• **Directions for this task**
Write out the entries below once more, exactly.

----

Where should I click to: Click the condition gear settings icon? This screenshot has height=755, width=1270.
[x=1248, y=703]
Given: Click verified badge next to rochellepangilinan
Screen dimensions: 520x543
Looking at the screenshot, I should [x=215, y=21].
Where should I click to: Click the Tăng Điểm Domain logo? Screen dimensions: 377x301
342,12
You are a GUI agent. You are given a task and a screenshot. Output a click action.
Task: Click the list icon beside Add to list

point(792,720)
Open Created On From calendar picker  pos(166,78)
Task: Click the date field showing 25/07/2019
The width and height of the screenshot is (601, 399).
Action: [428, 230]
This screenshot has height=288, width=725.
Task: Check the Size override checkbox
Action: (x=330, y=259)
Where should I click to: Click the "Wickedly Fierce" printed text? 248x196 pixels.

----

• **Reply to the exercise**
Where should I click to: Click the condition gear settings icon? This screenshot has height=755, width=1270.
[x=1248, y=703]
Given: Click verified badge next to rochellepangilinan
Screen dimensions: 520x543
Looking at the screenshot, I should [x=215, y=21].
Where should I click to: Click the Tăng Điểm Domain logo? Screen dimensions: 377x301
342,12
You are a GUI agent. You are given a task and a screenshot. Output a click action.
Task: Click the list icon beside Add to list

point(792,720)
Open Created On From calendar picker  pos(166,78)
Task: Click the date field showing 25/07/2019
The width and height of the screenshot is (601, 399).
Action: [428, 230]
This screenshot has height=288, width=725.
Task: Check the Size override checkbox
Action: (x=330, y=259)
Where should I click to: Click the "Wickedly Fierce" printed text? 248x196 pixels.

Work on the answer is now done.